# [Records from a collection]
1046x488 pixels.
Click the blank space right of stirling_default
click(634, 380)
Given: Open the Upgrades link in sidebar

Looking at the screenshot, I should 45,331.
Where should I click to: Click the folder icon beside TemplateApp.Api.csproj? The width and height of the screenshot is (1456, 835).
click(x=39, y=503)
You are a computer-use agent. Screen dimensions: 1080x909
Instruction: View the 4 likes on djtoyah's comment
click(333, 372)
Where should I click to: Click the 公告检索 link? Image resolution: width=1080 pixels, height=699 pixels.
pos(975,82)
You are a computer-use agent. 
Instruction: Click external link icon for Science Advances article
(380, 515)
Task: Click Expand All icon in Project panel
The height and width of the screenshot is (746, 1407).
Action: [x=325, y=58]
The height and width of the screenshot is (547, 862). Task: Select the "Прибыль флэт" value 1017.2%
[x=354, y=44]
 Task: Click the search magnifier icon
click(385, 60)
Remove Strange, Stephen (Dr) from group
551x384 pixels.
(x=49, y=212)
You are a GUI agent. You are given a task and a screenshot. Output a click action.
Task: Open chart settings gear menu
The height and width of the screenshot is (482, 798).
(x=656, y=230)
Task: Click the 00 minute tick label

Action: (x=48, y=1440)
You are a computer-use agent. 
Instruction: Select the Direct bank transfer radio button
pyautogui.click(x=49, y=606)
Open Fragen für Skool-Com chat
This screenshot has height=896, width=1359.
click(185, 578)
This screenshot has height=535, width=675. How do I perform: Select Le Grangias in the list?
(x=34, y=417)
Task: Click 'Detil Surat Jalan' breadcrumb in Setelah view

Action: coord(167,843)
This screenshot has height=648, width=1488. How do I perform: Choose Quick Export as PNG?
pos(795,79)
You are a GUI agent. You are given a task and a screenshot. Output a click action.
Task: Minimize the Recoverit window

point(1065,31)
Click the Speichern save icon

# [HOW TO COMPLETE THIS TASK]
Return all the data exactly as given.

# [FINISHED EXERCISE]
1046x488 pixels.
Click the blank space right of stirling_default
click(634, 380)
Given: Open the Upgrades link in sidebar

Looking at the screenshot, I should 45,331.
Where should I click to: Click the folder icon beside TemplateApp.Api.csproj? The width and height of the screenshot is (1456, 835).
click(x=39, y=503)
You are a computer-use agent. Screen dimensions: 1080x909
Instruction: View the 4 likes on djtoyah's comment
click(333, 372)
Where should I click to: Click the 公告检索 link? Image resolution: width=1080 pixels, height=699 pixels.
pos(975,82)
You are a computer-use agent. 
Instruction: Click external link icon for Science Advances article
(380, 515)
Task: Click Expand All icon in Project panel
The height and width of the screenshot is (746, 1407).
Action: [x=325, y=58]
The height and width of the screenshot is (547, 862). Task: Select the "Прибыль флэт" value 1017.2%
[x=354, y=44]
 Task: Click the search magnifier icon
click(385, 60)
Remove Strange, Stephen (Dr) from group
551x384 pixels.
(x=49, y=212)
You are a GUI agent. You are given a task and a screenshot. Output a click action.
Task: Open chart settings gear menu
The height and width of the screenshot is (482, 798).
(x=656, y=230)
Task: Click the 00 minute tick label

Action: (x=48, y=1440)
You are a computer-use agent. 
Instruction: Select the Direct bank transfer radio button
pyautogui.click(x=49, y=606)
Open Fragen für Skool-Com chat
This screenshot has height=896, width=1359.
click(185, 578)
This screenshot has height=535, width=675. How do I perform: Select Le Grangias in the list?
(x=34, y=417)
Task: Click 'Detil Surat Jalan' breadcrumb in Setelah view

Action: coord(167,843)
This screenshot has height=648, width=1488. How do I perform: Choose Quick Export as PNG?
pos(795,79)
You are a GUI agent. You are given a task and a screenshot. Output a click action.
Task: Minimize the Recoverit window

point(1065,31)
Click the Speichern save icon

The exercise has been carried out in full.